Half an hour later, Dr. Peerwani had filled a metal tray with dozens of skull fragments, most of them burned, some no larger than a dime. He brought the tray over to our sink and ceremoniously handed it to me.

Naturally, there was a flurry of extra attention given to this all-important part of the autopsy. FBI agents, pathologists, and the other anthropologists jockeyed for better spectator angles, only to be nudged aside by Chip Clark, our intrepid photographer, who needed to get some preliminary photos before we started work. It was a little unnerving to have such close scrutiny as I delicately picked pieces of fragile bone from the tray, cleaned them off, and laid them out in some semblance of anatomical order-pieces from the face in one spot, bones from the back of the head in another, side pieces in a third.

Then, as often happens when I work, I forgot where I was, focusing only on finding each piece's proper place. Max and I made a good team, sharing our task wordlessly. Sometimes he could pick out a piece from the pile that matched the color of a piece I was holding. A few times we simultaneously picked up separate pieces whose fractured edges matched in shape or whose anatomical landmarks lined up. Once again, I thought of piecing together a three-dimensional jigsaw puzzle, though in this case huge sections of the puzzle were missing.
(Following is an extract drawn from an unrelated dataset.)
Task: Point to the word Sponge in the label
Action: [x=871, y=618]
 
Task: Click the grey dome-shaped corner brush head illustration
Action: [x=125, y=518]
Nevertheless, by noon we were ready to start gluing the pieces together. On an ordinary day it would have been lunchtime, but we were both too engrossed to think of food. Instead, Max brought out the new two-part glue we had started using to reconstruct the skulls. It worked on wet items and hardened instantly, even expanding slightly to fill in gaps where necessary. It took two people to use it, though; one to hold the bone fragments together, the other to squeeze the applicator bottle. A tiny amount of watery liquid would dribble down into the crack between the bones, while the “gluer” quickly set down the bottle and picked up a small spritzer. Once the second element had been sprayed onto the skull-sometimes accompanied by a dramatic little puff of smoke-the chemical reaction was instant and irreversible. If the “bone handler” had remained immobile throughout the process, the bones were now permanently fused.

This painstaking process had to be repeated with each new matching fragment, so Max and I took turns holding and spraying. Even so, the strain of holding the bones perfectly still was nerve-wracking, and each of us found that after only a few minutes our fingers started to tremble or even to curl up with muscle cramps.

Word had reached the break room that we had started to glue Koresh's skull back together, and we were abruptly joined by a curious matinee audience who had suddenly agreed that this was indeed more important than lunch. Large portions of Koresh's frontal and left parietal bones were missing but, gradually, before all our eyes, the skull took shape in my hands and the gunshot wounds emerged.

Max and I were so focused, we didn't even realize that the room had become eerily quiet. The half-dozen men watching over our shoulders hadn't said a word since they spotted the first evidence of the gunshots, but I could hear some of them breathing, their mouths only inches from the back of my neck. Maybe it was their warm breath, or maybe it was just nerves, but when I put the last critical pieces in place, the hairs on the back of my neck started to tingle. Max's eyes met mine, and I saw his pupils dilate-an uncontrollable reaction signaling excitement and pleasure. I suspect that my eyes mirrored his, because I felt as if I were blushing, the blood pounding in my ears. I was sure the guys standing behind me could hear my heartbeat.